Posted July 18, 2011 - 10:18 AM

#11

So its as simple as 1) pulling off the pink connecting wire 2) connecting one of the alternator wires to the light input and one to the regulator 3) connecting the other alternator wire to the light output and the remaining regulator pigtail?

The light I got from BD has 3 prongs - high, low, grnd. Where does the output come into play?

Btw, thanks for walking me through this. I really appreciate your knowledge. As you can tell, electrical is my weakpoint. I love learning though.

  • Chuck.

Posted July 18, 2011 - 11:28 AM

#12

So its as simple as 1) pulling off the pink connecting wire 2) connecting one of the alternator wires to the light input and one to the regulator 3) connecting the other alternator wire to the light output and the remaining regulator pigtail? [COLOR="Blue"]Yes
[/COLOR]
The light I got from BD has 3 prongs - high, low, grnd. Where does the output come into play? [COLOR="Blue"]One alternator wire to the light grnd. ou want hi/lo beams then the other to a Hi/Lo switch and then two wires from the switch to the high & low prongs on the light. If no hi/lo then the other wire to a high or low prong on the light. [/COLOR]

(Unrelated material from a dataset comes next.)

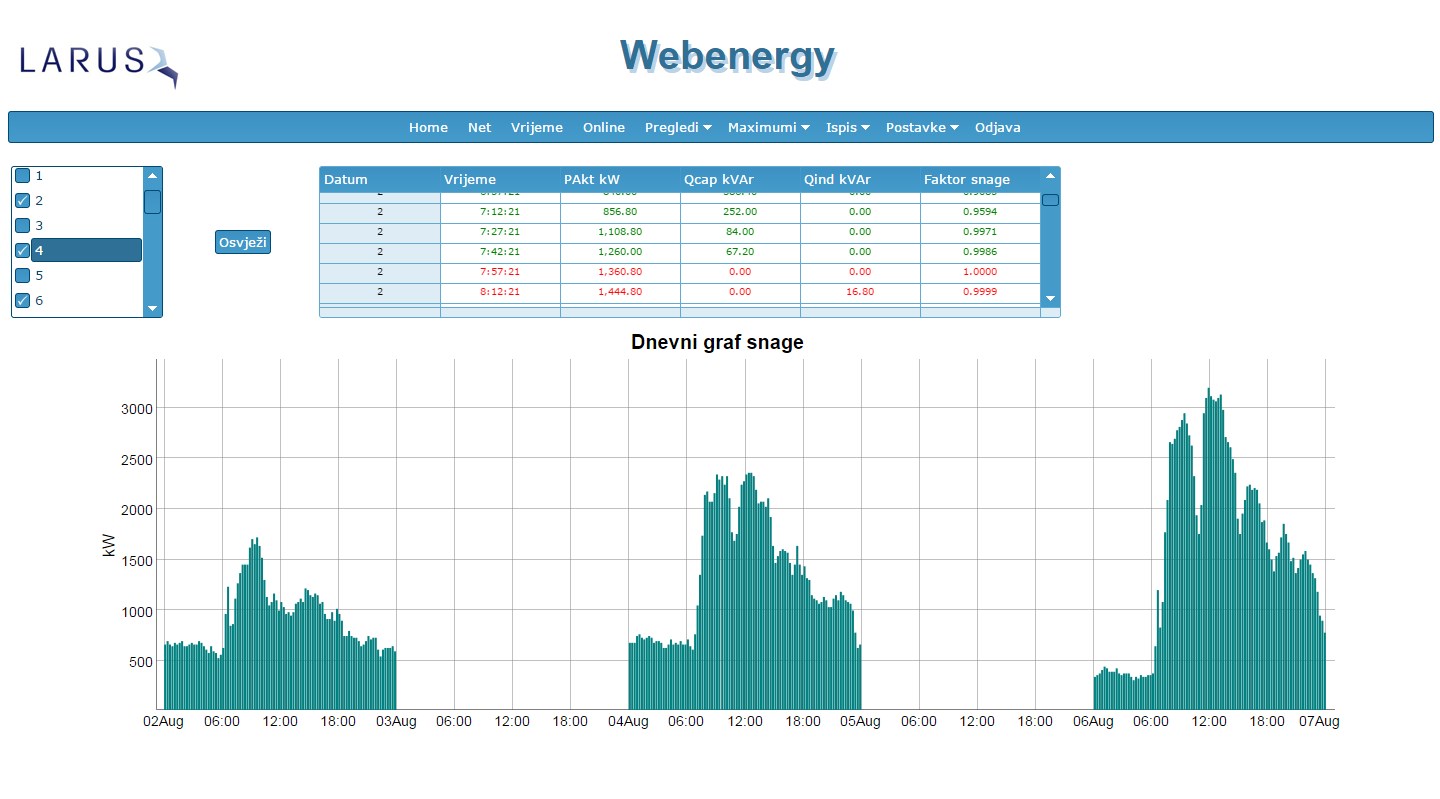Viewport: 1440px width, 799px height.
Task: Open the Online menu item
Action: 604,128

Btw, thanks for walking me through this. I really appreciate your knowledge. As you can tell, electrical is my weakpoint. I love learning though.

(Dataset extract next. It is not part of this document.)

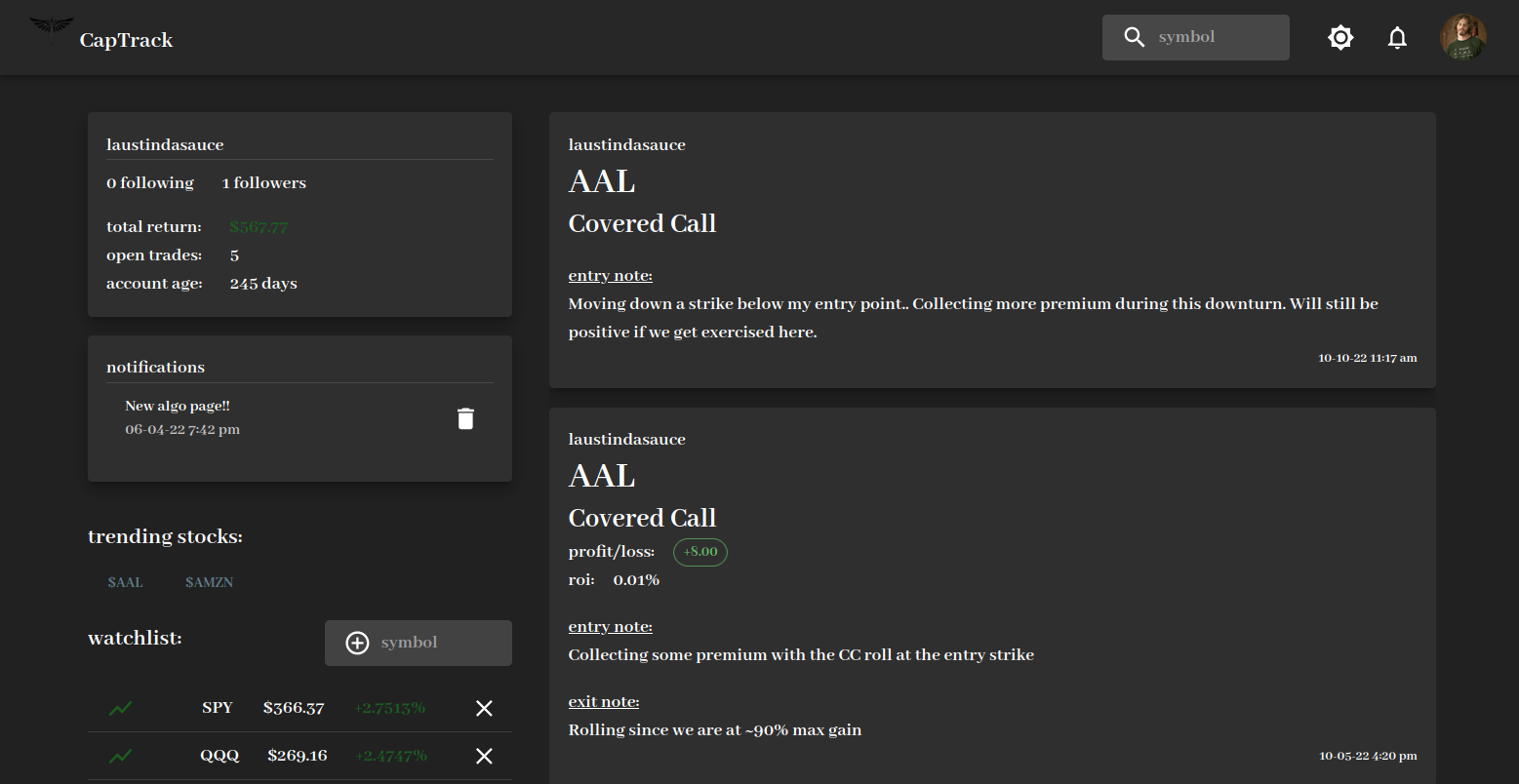View the 0 following list
This screenshot has width=1519, height=784.
click(150, 183)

Here are two wiring diagrams for the XR200s, the first is the 90-02 and the jumper wire is near the top. The second is 86-88 and shows a two wire AC regulator and lights. The difference is the early alternator uses the frame ground (green wire) as a return to the alternator.
Posted Image

Posted Image

  • twagner44

Posted July 18, 2011 - 03:20 PM

#13

Wow, this is great. Thanks again. Ok, one more question and I've got this. The light switch I got from BD has 4 prongs on it. (I should probably just ask them, but have found their response times to be significantly longer than justified by their pricing.) Do all those prongs come into play or do I just need to use three of them as you described above?

  • Chuck.

Posted July 19, 2011 - 04:58 PM

#14

Do you have a diagram of the switch?

  • twagner44

Posted July 19, 2011 - 07:44 PM

#15

No. I'll go back to BD for specs on that. Thought maybe there was a standard set up or something. Thanks again for all your help!

  • twagner44

Posted July 21, 2011 - 03:30 PM

#16

Just picked up a regulator from a local bike shop and talked to BD re: the switch...one of the wires is for the tail light - DUH, of course!! If I end up putting a tail light on it later, I'll just need to hook that wire up to the light and the ground wire to the same wire from the alternator that I hooked up to ground on the head light. Correct?

  • twagner44

Posted July 22, 2011 - 09:22 AM

#17

Hooked it all up and now the bike has no spark. When I reconnected the pink jumper wire it fired right up.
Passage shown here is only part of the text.